本発明者らは、これまでにRT−PCR(Reverse−Transcriptase Polymerization Chain Reaction)アッセイを利用して、口腔上皮細胞が、KB細胞を除きhBD−2 mRNAを発現していることを示した(Cancer Lett.143:37−43,1999)。KB細胞株は、口腔内細菌に対する感受性があるためにインビトロの歯根膜炎モデル実験にしばしば利用されている。そこで本発明者らは、本発明の研究の一環として、KB細胞におけるhBD−2 mRNAの発現喪失の原因となっている転写制御因子および転写制御配列要素について、以下のような実験によりその検索を試みた。
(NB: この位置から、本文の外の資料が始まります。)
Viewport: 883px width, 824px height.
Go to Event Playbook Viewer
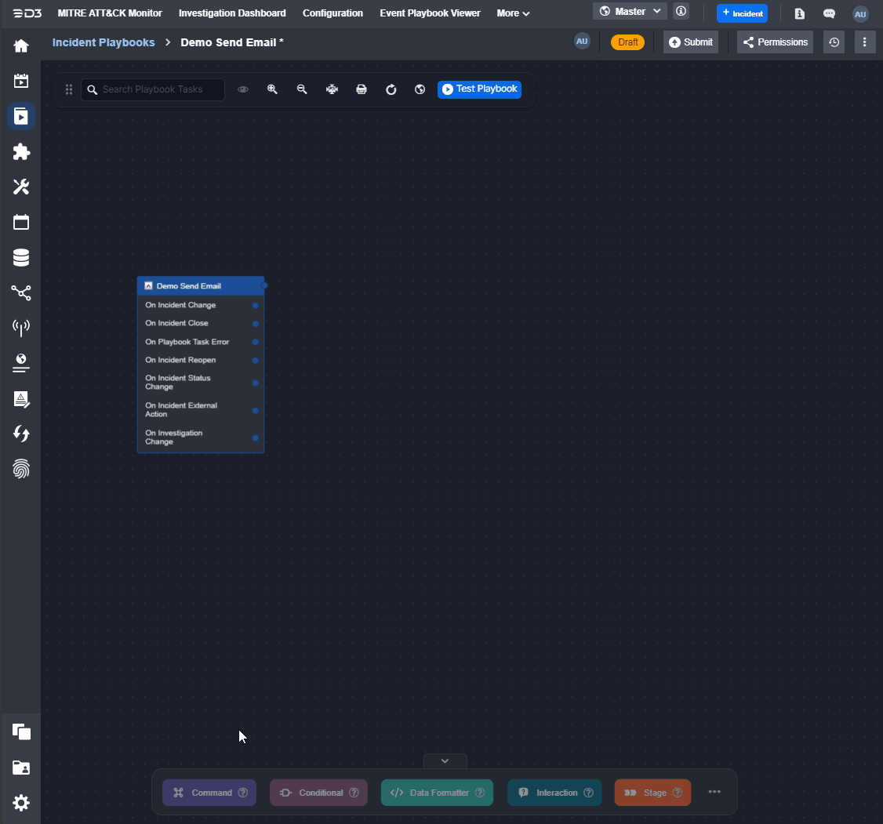click(430, 13)
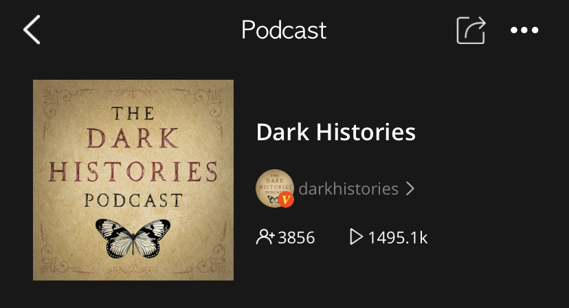The image size is (569, 308).
Task: Click the 3856 followers count
Action: click(296, 238)
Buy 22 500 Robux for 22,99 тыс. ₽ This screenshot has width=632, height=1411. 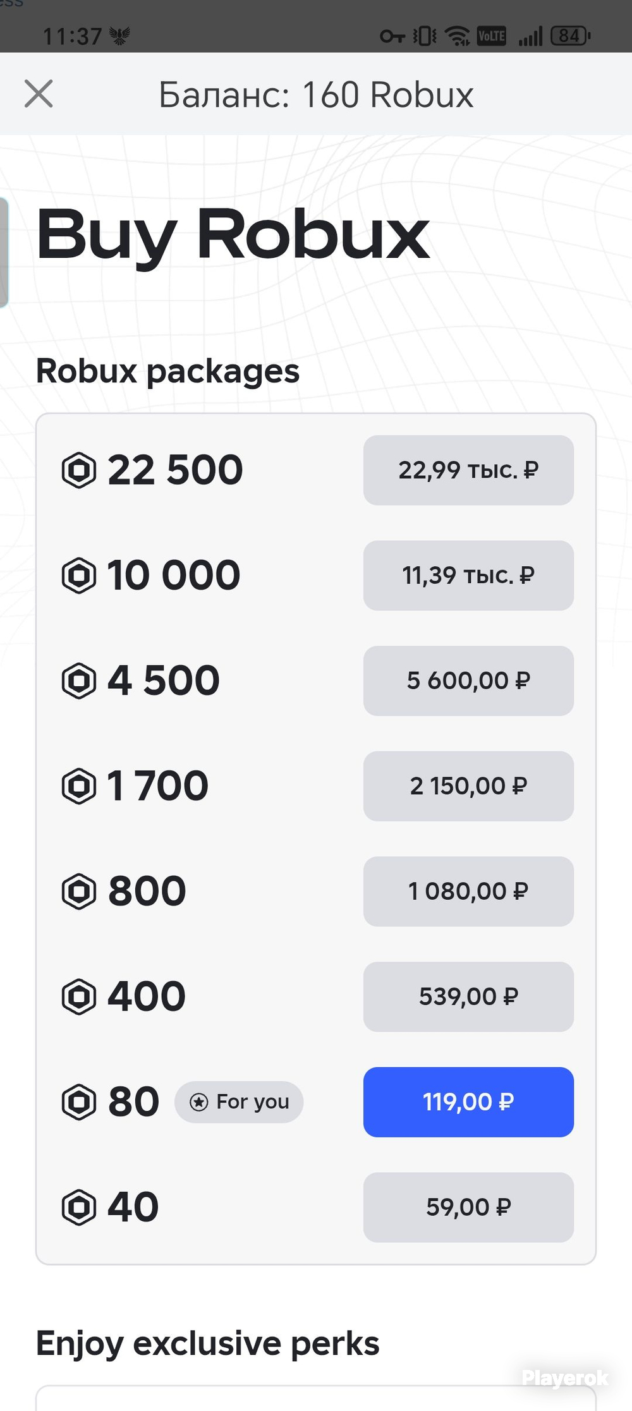(468, 470)
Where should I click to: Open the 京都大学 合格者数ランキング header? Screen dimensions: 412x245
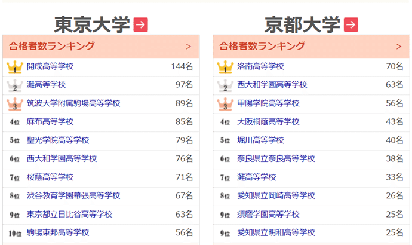click(311, 46)
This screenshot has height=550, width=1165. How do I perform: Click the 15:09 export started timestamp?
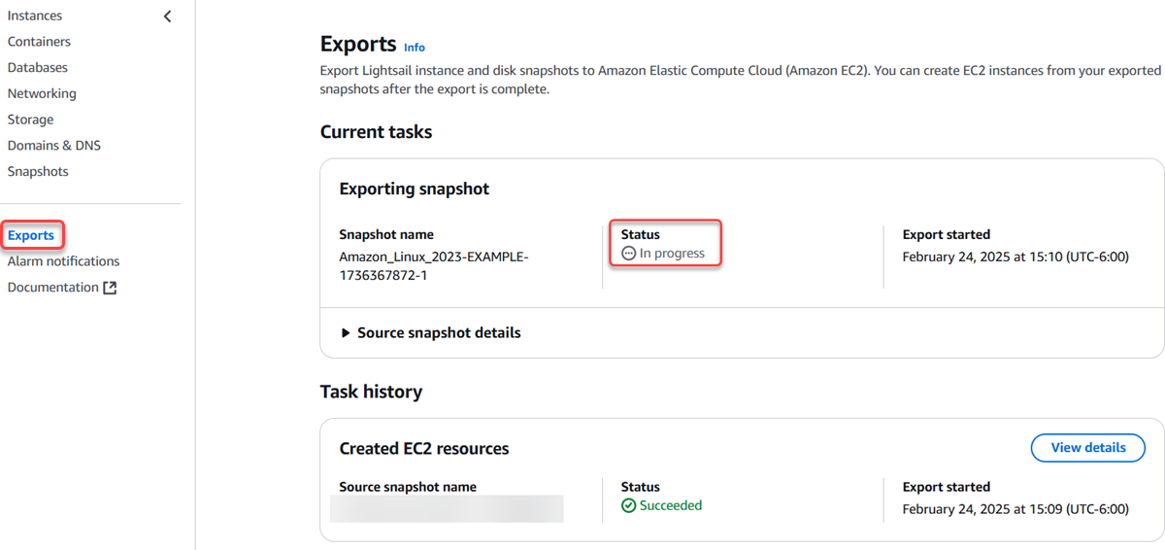(x=1015, y=509)
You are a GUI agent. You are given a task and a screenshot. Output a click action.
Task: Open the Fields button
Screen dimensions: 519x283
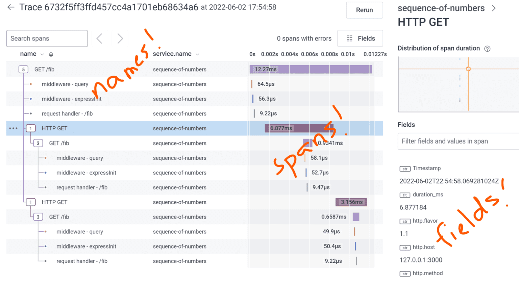(360, 38)
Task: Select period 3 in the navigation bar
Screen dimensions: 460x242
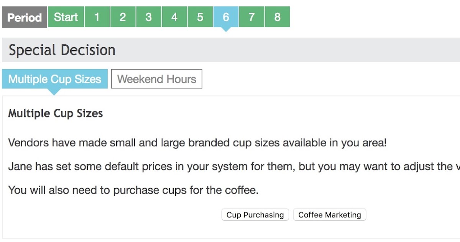Action: [x=148, y=17]
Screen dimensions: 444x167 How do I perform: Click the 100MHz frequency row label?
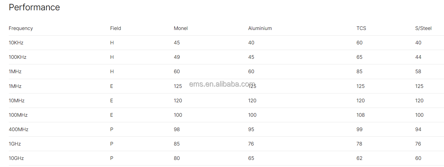(x=18, y=115)
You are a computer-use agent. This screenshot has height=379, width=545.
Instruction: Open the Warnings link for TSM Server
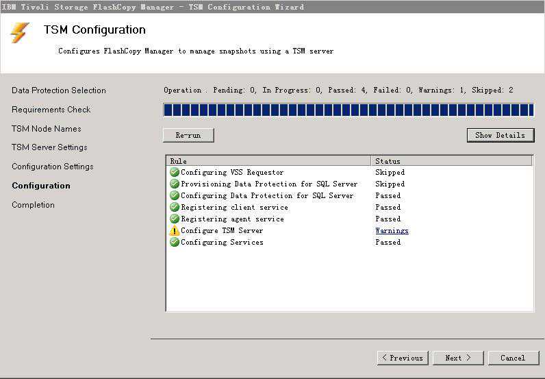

全DNAを抽出し、hBD−2のプロモーター領域の塩基配列を、ABI PRISM310 Genetic Analyzer(Applied Biosystem社、CA,米国)を用いて直接決定し、変異があることが明らかとなった(表1)。この領域における遺伝子変異が、hBD−2転写の喪失に関係しているか調べるためにルシフェラーゼ酵素活性アッセイ(ルシフェラーゼ発現ベクターの利用)を行った。KB細胞のプロモーターの部位はGeneEditor in vitro Site−Direct Mutagenesisにより変異から回復され、ルシフェラーゼ活性の変化を比較した。変異からの回復により、プロモーター活性を表すルシフェラーゼ活性が上昇した。また変異部位への核タンパク質(トランス因子)の結合を、細胞の核抽出液を用いてゲルシフトアッセイにより調べた。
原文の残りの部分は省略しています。